> [Extracted text]

[START]

Augustus still held, however, some form of the tribunicia potestas which had been given to him for life in b.c. 36 (a.u.c. 718) (Dio Cass. xlix. 15). He was also consul, for he succeeded himself each year from b.c. 31-23 (a.u.c. 723-731) in a series of nine consulships (Tac. Ann. i. 2). The proconsulare imperium, which was similar in character to that given to Pompey by the Gabinian and Manilian laws, implied the exclusive command of the armies and fleet, as well as the control of the most important border provinces. Inasmuch as Rome and Italy were not included under this imperium, Augustus relied upon the consulship which not only brought the city and Italy under his control, but rendered his imperium superior to that of other proconsuls. This is substantially the view of Mommsen as given in his Staatsrecht, vol. ii. Another theory stated by H. F. Pelham, Jour. of Philol. xvii., bases the new principate entirely on the consulship on the ground that in January, B.C. 27, Augustus, while consul, received from the people the consulare imperium involved in the conferring of the usual “province,” which was in this case of very broad area, carrying with it control of armies, the direction of foreign relations, as well as the government of important provinces.

[END]

> [Requirements]
(1) Check three statements against the passage on the powers of Augustus and say whether each agrees with it. Answer yes or no for each, and quote the deciding words of the passage. (a) Augustus held nine consulships in a row, from 31 to 23 b.c. (b) Rome and Italy fell under the proconsulare imperium. (c) Pelham's theory bases the new principate on the tribunician power.
(2) Carry the passage on the powers of Augustus forward, starting after its last sentence.
The rows come from a separate source.

> [Raw data]
[START]

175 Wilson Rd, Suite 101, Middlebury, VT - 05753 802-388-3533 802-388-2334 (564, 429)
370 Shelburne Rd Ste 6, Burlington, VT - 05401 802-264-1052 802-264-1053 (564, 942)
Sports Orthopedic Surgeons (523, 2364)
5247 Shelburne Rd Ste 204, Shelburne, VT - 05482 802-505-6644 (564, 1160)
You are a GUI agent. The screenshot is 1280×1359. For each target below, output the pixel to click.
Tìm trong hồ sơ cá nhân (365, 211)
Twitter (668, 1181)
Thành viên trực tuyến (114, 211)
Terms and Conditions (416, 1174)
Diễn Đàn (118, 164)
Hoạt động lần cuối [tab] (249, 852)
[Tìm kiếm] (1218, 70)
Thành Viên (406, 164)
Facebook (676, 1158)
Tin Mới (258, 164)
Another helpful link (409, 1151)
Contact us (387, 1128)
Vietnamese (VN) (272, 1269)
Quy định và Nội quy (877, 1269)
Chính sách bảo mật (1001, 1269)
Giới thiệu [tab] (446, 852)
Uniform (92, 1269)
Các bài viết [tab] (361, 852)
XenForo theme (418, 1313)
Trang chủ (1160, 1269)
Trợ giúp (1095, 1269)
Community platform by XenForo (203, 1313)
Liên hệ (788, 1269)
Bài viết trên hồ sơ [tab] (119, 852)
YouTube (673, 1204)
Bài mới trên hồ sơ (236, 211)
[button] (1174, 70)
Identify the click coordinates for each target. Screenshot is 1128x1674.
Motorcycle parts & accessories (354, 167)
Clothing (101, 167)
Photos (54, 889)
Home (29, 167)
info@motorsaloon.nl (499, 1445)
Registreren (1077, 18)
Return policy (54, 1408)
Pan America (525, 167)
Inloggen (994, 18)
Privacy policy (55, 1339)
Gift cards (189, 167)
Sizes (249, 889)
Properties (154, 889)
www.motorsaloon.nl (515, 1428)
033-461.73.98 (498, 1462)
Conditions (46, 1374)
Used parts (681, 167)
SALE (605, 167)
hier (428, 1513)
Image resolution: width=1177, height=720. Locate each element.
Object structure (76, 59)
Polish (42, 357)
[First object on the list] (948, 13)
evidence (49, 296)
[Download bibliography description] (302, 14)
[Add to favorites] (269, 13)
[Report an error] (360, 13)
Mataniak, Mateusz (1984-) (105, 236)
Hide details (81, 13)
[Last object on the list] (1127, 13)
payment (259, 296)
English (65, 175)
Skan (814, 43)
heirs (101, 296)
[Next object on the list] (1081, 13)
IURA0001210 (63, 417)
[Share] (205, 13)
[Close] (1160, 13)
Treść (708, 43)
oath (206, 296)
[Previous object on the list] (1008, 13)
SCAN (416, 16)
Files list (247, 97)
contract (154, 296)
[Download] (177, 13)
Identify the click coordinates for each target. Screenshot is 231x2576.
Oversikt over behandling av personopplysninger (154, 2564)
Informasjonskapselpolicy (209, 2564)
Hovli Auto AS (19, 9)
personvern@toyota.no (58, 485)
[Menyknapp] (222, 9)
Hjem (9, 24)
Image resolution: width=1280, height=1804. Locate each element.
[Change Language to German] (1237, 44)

[END]

> [Answers below]
(1)
(a) Yes: "he succeeded himself each year from b.c. 31-23 (a.u.c. 723-731) in a series of nine consulships"
(b) No: "Inasmuch as Rome and Italy were not included under this imperium"
(c) No: "bases the new principate entirely on the consulship"

(2)
On the 27th of June, B.C. 23, Augustus, finding the consulship unsuited to his purpose, laid it aside (Dio Cass. liii. 32) and brought into prominence the tribunicia potestas, which, being perpetual, he made nominally annual by renewal from year to year. Thenceforward the title TR(ibunicia) POT(estate) appears in the inscriptions in the titular list followed by a numeral indicating the number of renewals (Corpus Inscr. Latin. indices, particularly vol. iii.). This tribunician power was the civil magistracy supplementing the authority given by the imperium, ranking higher moreover than the latter prerogative (Dio Cass. liii. 32; Momm. Staatsr. ii. 1050). Through its privileges the princeps had the right of intercessio or veto, also that of coercitio or power of compelling obedience, also sacrosancta potestas, so that his person was inviolable. This substitution of tribunicia potestas for the consulship involved the loss of consulare imperium, which gave authority in Rome and Italy although naturally it did not interfere with the proconsulare imperium. (According to Mr. Pelham's view stated above, the consulare imperium given Augustus in B.C. 27, which conferred such extensive powers, he now no longer holds as consul, but as proconsul, so that it really becomes proconsulare imperium.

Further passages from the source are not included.